Once the line containing "How do I perform: Open" is found in the data below, repeat it and every later line exactly, leaving the pictures out.

--- MATERIAL FOR THIS EXERCISE ---

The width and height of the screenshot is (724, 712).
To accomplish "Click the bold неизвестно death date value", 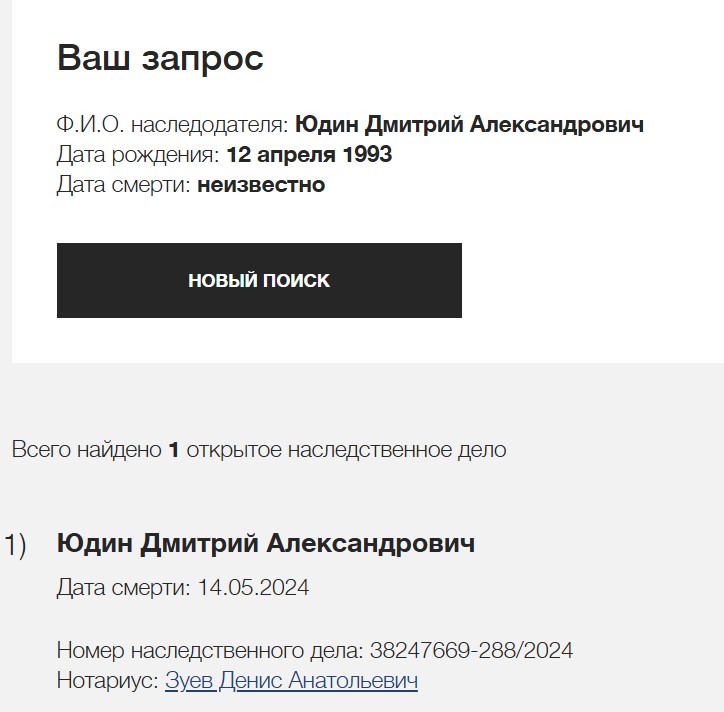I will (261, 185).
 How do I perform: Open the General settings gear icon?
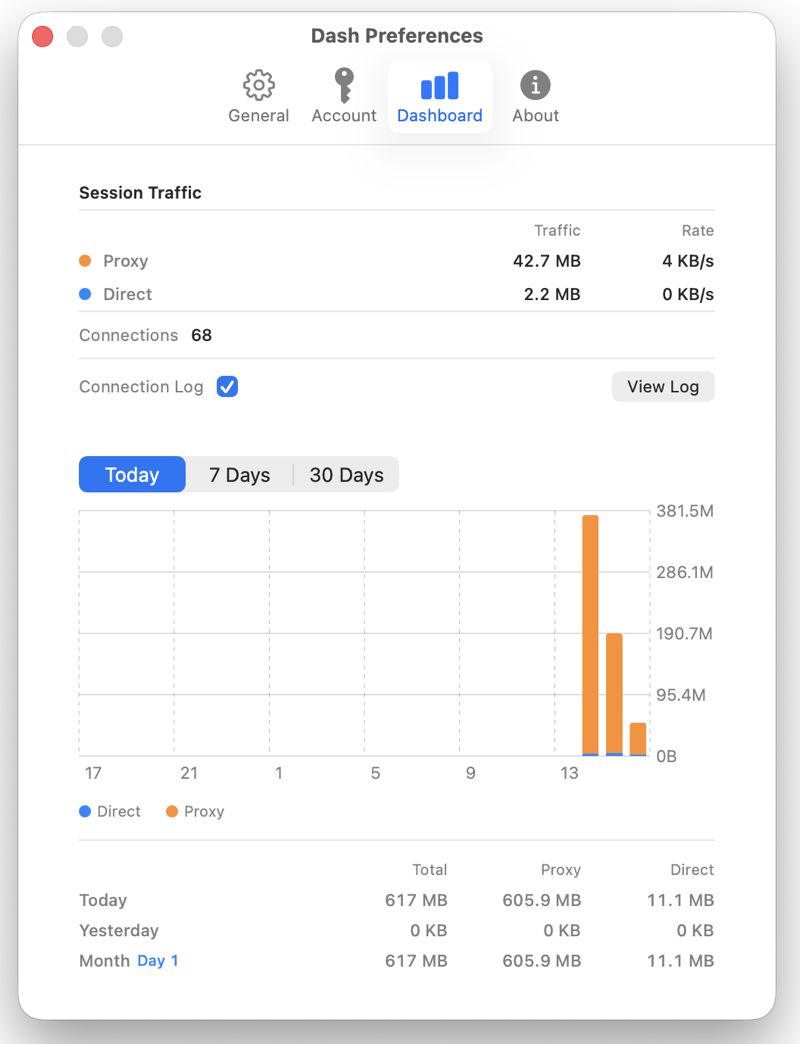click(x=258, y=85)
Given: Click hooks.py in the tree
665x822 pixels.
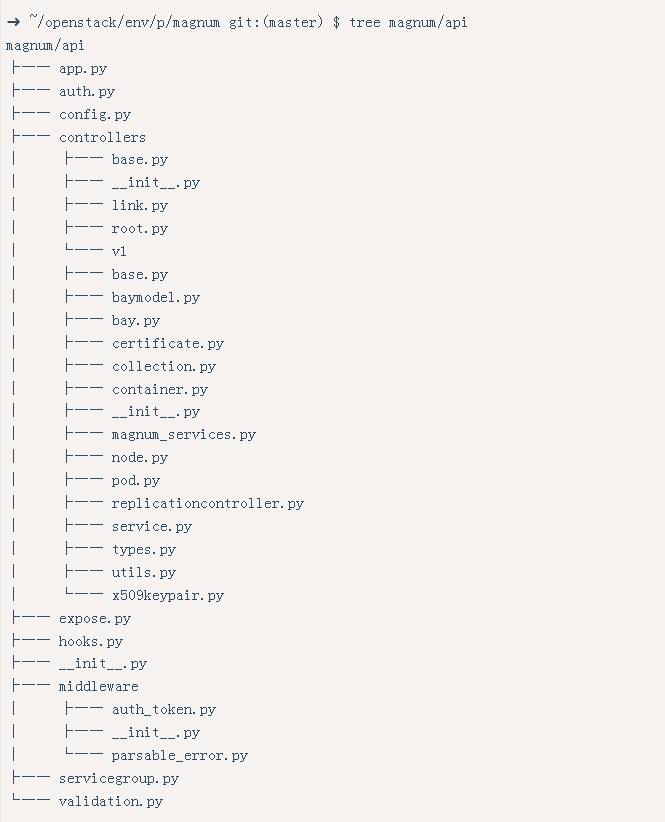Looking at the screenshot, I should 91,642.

---

RESPONSE TO THE TASK.
 How do I perform: Open the General settings gear icon?
click(x=258, y=85)
Given: Click hooks.py in the tree
665x822 pixels.
Looking at the screenshot, I should 91,642.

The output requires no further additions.